## [GIVEN TASK]
Reproduce the entries below word for word, from their start through the line that contains "This screenshot has width=1280, height=720.", leaving the pictures out.

## [DATA IN THIS EXERCISE]
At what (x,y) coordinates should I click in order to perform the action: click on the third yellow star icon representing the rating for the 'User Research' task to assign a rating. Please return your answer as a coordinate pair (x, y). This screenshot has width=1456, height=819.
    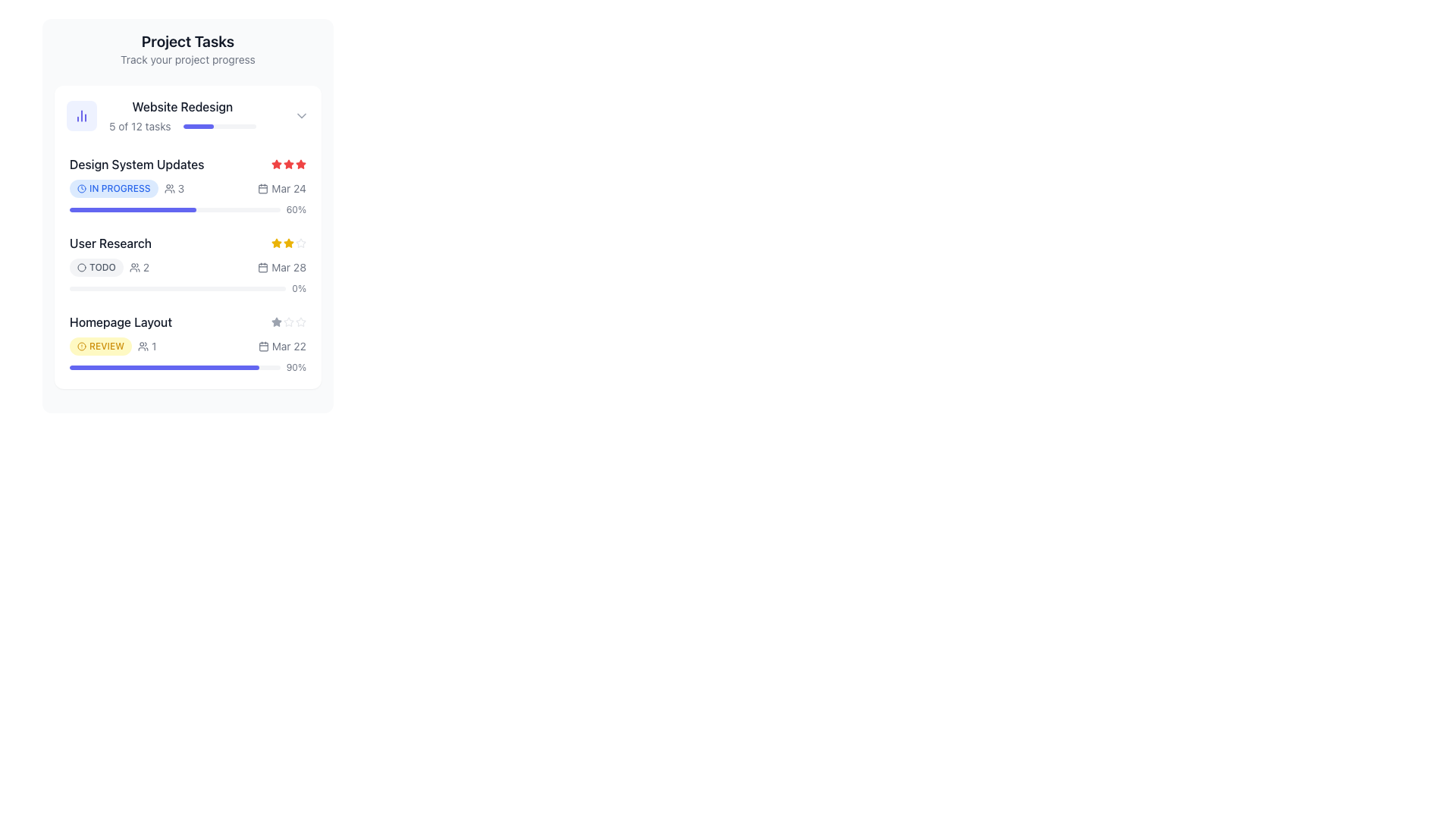
    Looking at the image, I should click on (276, 242).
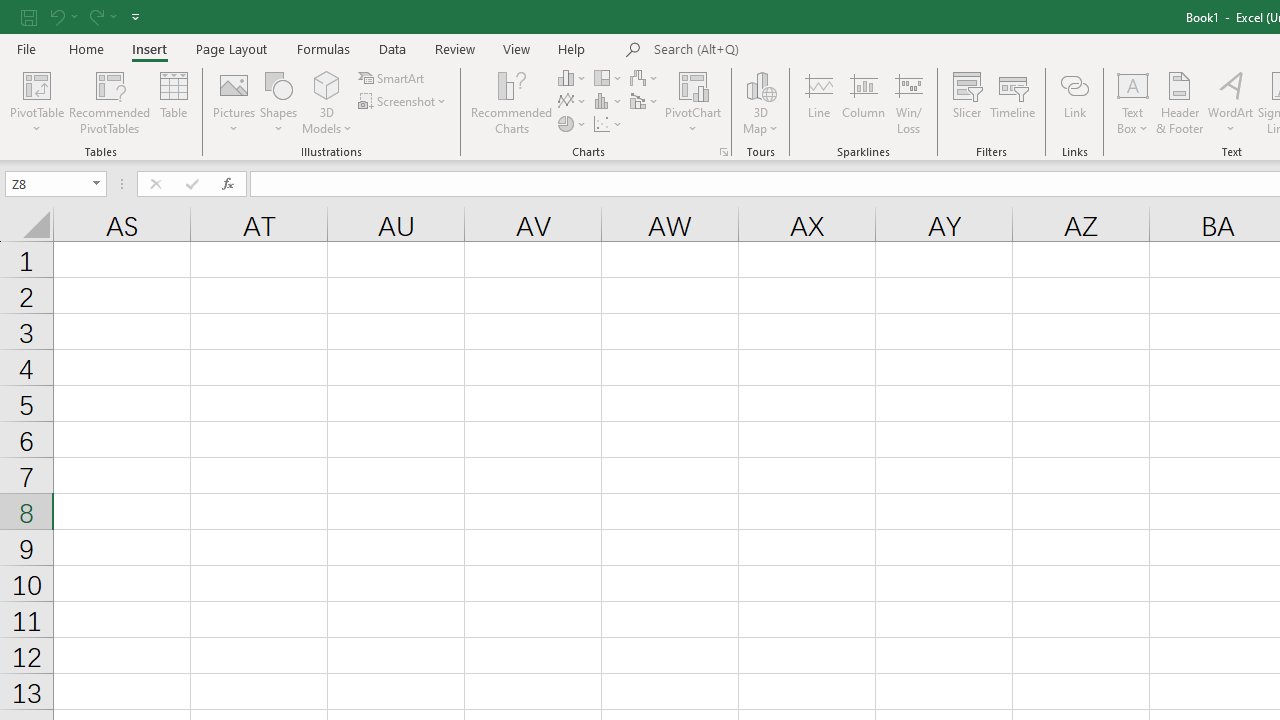 This screenshot has width=1280, height=720. Describe the element at coordinates (864, 103) in the screenshot. I see `'Column'` at that location.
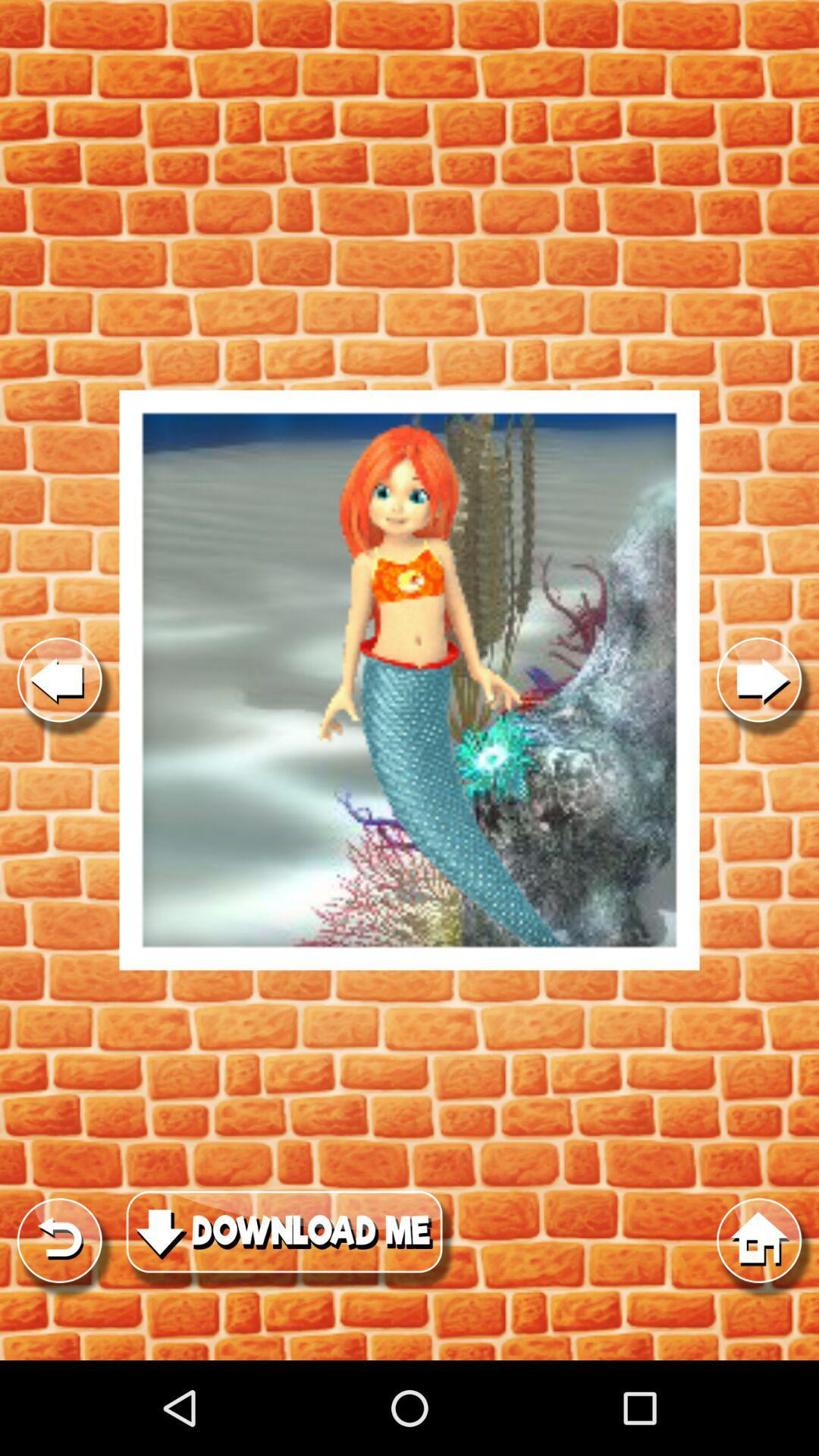  Describe the element at coordinates (58, 728) in the screenshot. I see `the arrow_backward icon` at that location.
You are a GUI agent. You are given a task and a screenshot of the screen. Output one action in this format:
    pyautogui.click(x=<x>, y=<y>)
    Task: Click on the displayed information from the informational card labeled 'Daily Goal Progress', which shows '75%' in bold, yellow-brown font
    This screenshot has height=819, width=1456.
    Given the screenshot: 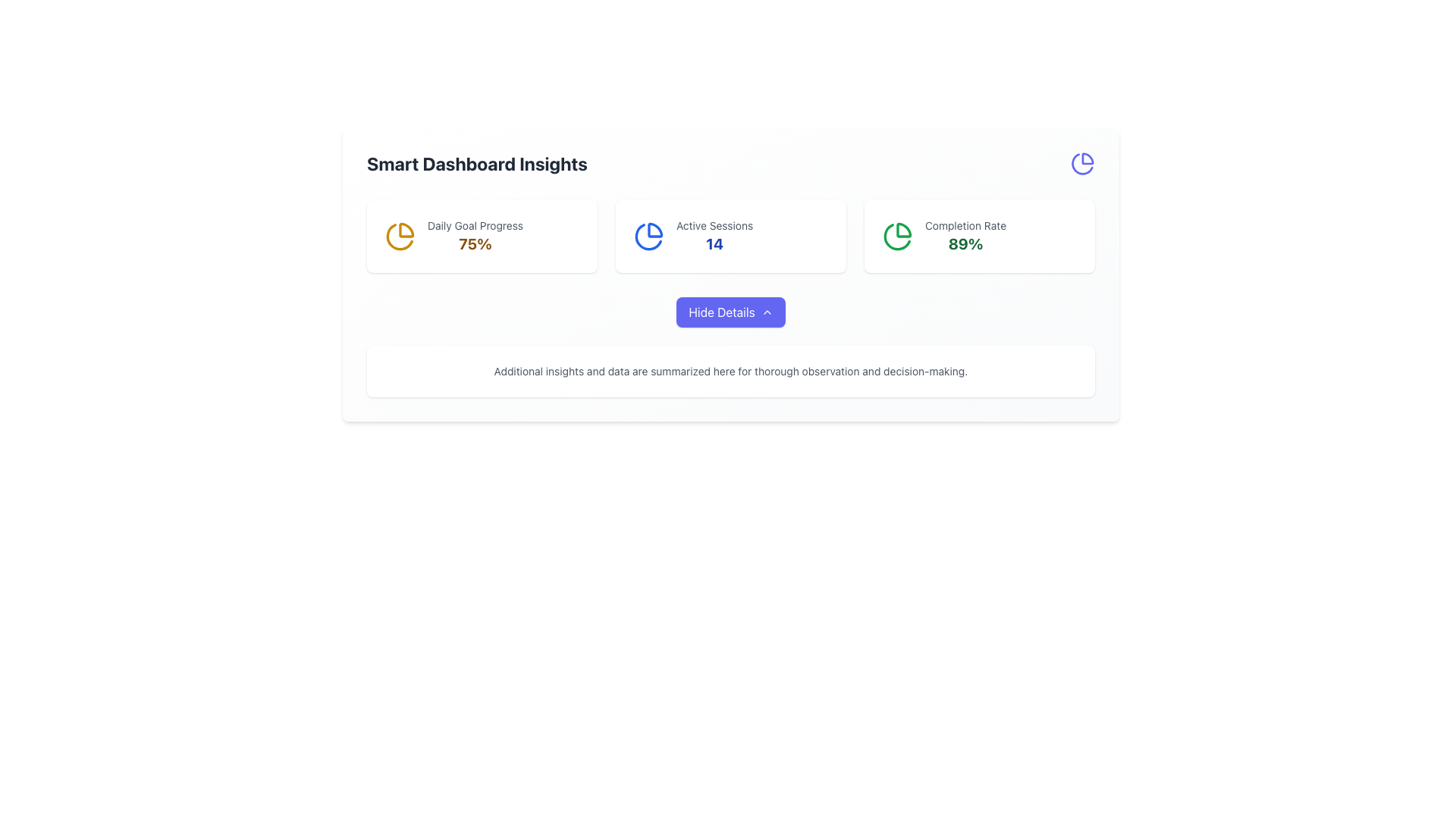 What is the action you would take?
    pyautogui.click(x=481, y=237)
    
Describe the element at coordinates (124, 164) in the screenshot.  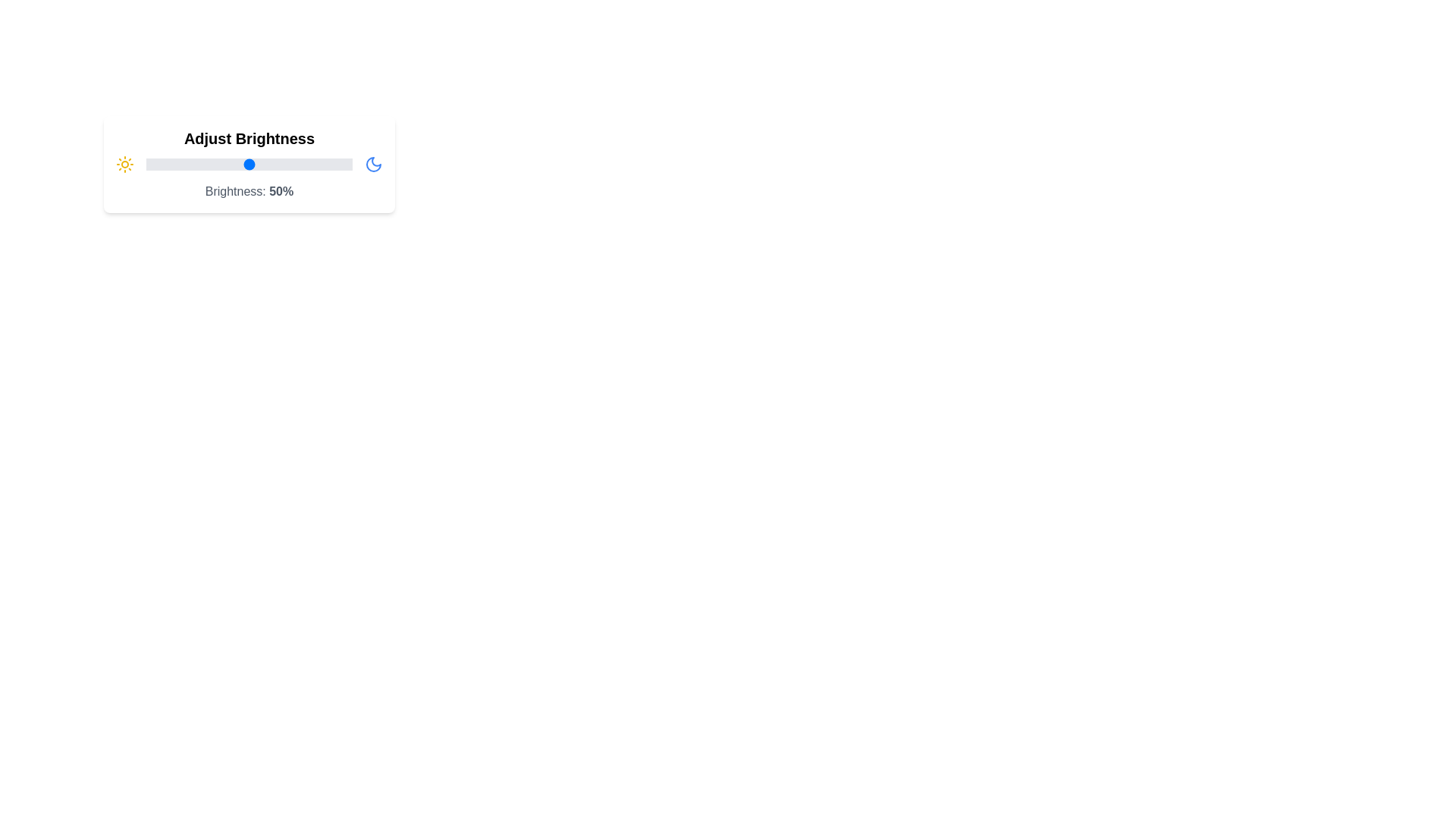
I see `the sun icon to explore its functionality` at that location.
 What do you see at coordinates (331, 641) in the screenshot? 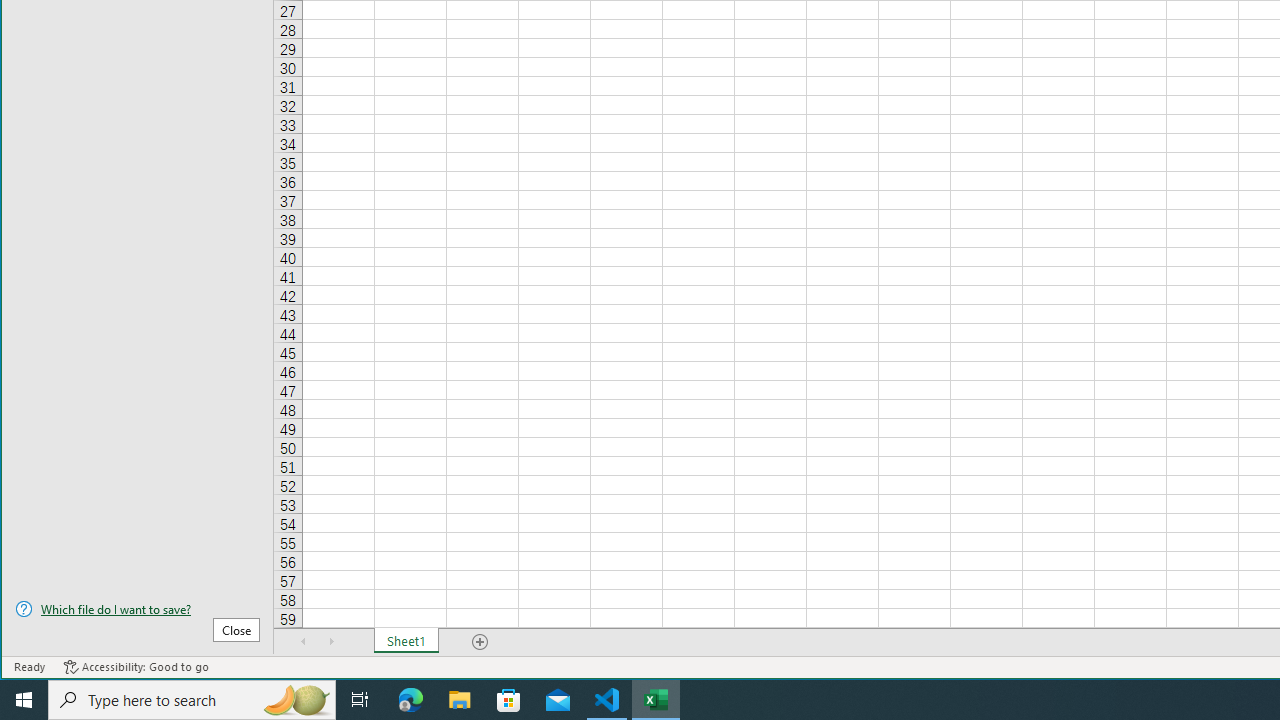
I see `'Scroll Right'` at bounding box center [331, 641].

## [WRITTEN ANSWER]
At what (x,y) coordinates should I click in order to perform the action: click on the third yellow star icon representing the rating for the 'User Research' task to assign a rating. Please return your answer as a coordinate pair (x, y). This screenshot has width=1456, height=819.
    Looking at the image, I should click on (276, 242).
 This screenshot has width=1280, height=720. Describe the element at coordinates (864, 103) in the screenshot. I see `'Column'` at that location.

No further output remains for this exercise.